=== EXERCISE ===
Could you write out the lines between the one holding "You are a GUI" and the one holding "This screenshot has height=480, width=640.", inclusive, switching "price-tick-label" to "y-tick-label" and leaving everything else unchanged?
┄┄┄┄┄┄┄┄┄┄┄┄┄┄┄┄┄┄┄┄
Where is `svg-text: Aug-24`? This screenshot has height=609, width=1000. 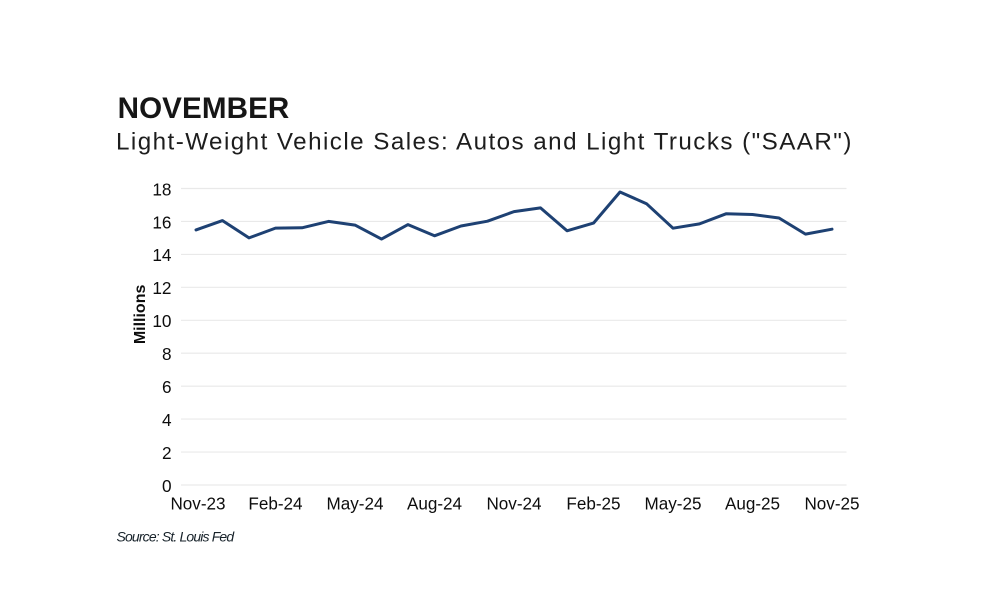 svg-text: Aug-24 is located at coordinates (434, 504).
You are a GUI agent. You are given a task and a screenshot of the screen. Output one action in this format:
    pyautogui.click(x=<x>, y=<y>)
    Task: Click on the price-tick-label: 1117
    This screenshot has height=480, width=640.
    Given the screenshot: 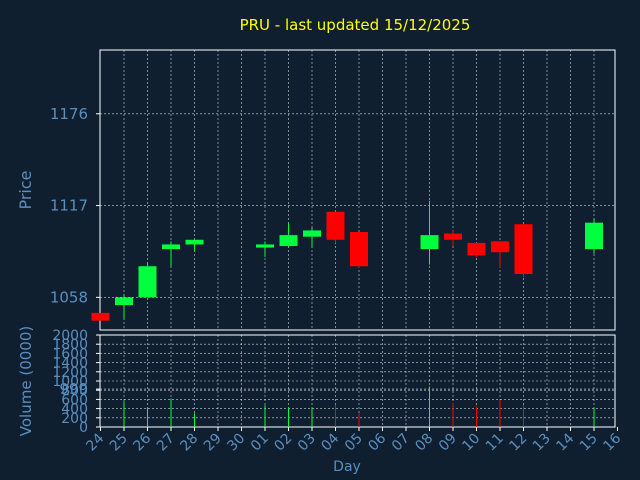 What is the action you would take?
    pyautogui.click(x=69, y=206)
    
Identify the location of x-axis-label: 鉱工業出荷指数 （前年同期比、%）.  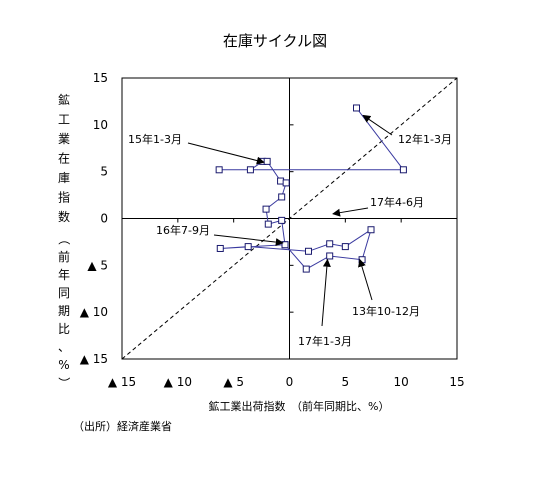
(300, 406).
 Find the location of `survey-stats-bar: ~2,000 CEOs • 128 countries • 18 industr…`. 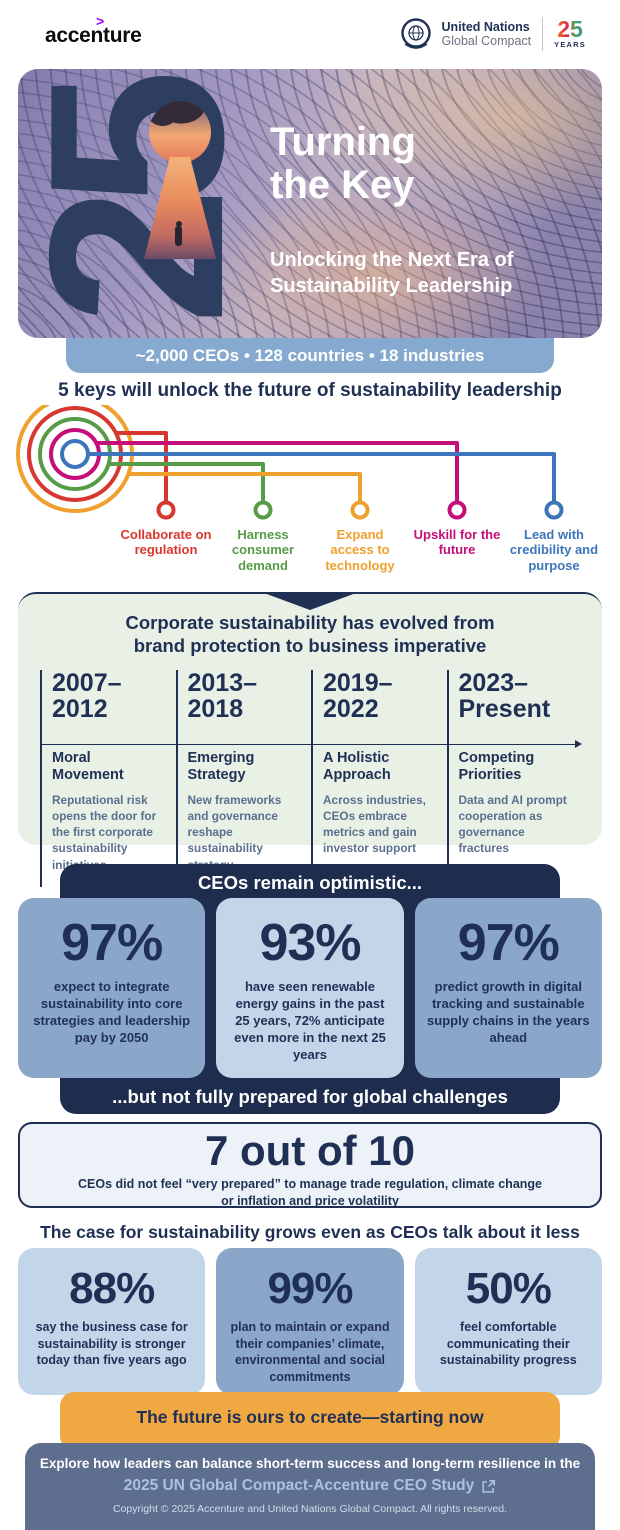

survey-stats-bar: ~2,000 CEOs • 128 countries • 18 industr… is located at coordinates (310, 356).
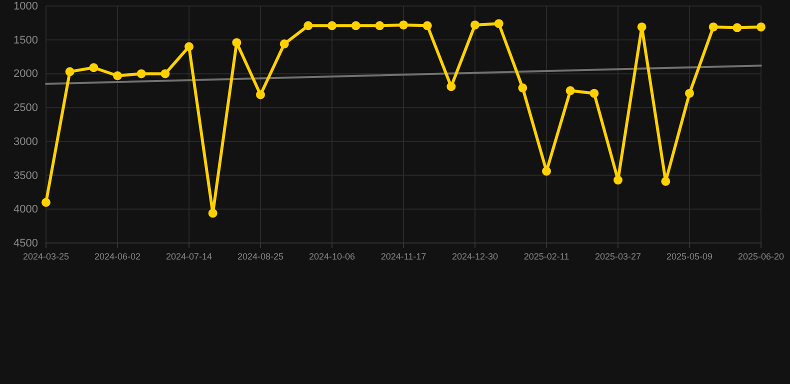 This screenshot has height=384, width=790. I want to click on y-tick-label: 2500, so click(26, 108).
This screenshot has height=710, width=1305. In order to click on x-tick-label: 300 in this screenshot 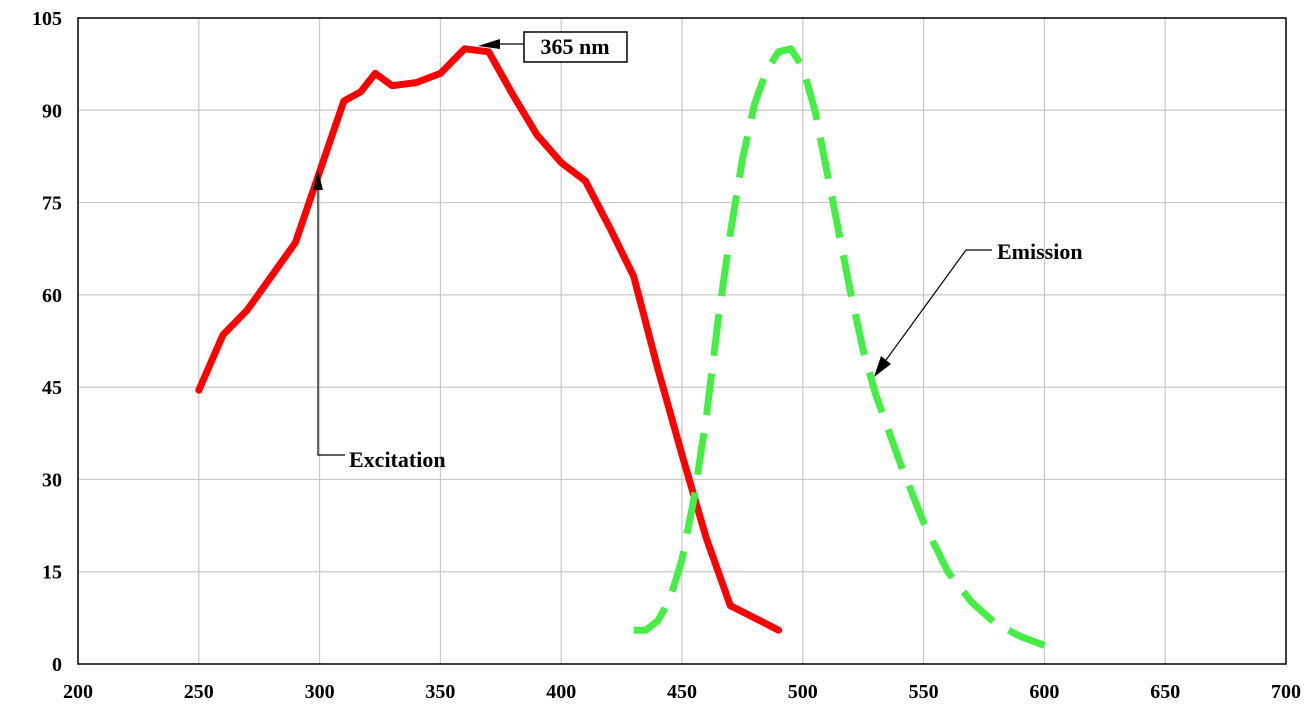, I will do `click(320, 692)`.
┄┄┄┄┄┄┄┄┄┄┄┄┄┄┄┄┄┄┄┄
=== SOLUTION FOR THIS PROBLEM ===
You are a GUI agent. You are given a task and a screenshot of the screen. Output one action in this format:
    pyautogui.click(x=<x>, y=<y>)
    Task: Click on the y-tick-label: 1117
    This screenshot has height=480, width=640.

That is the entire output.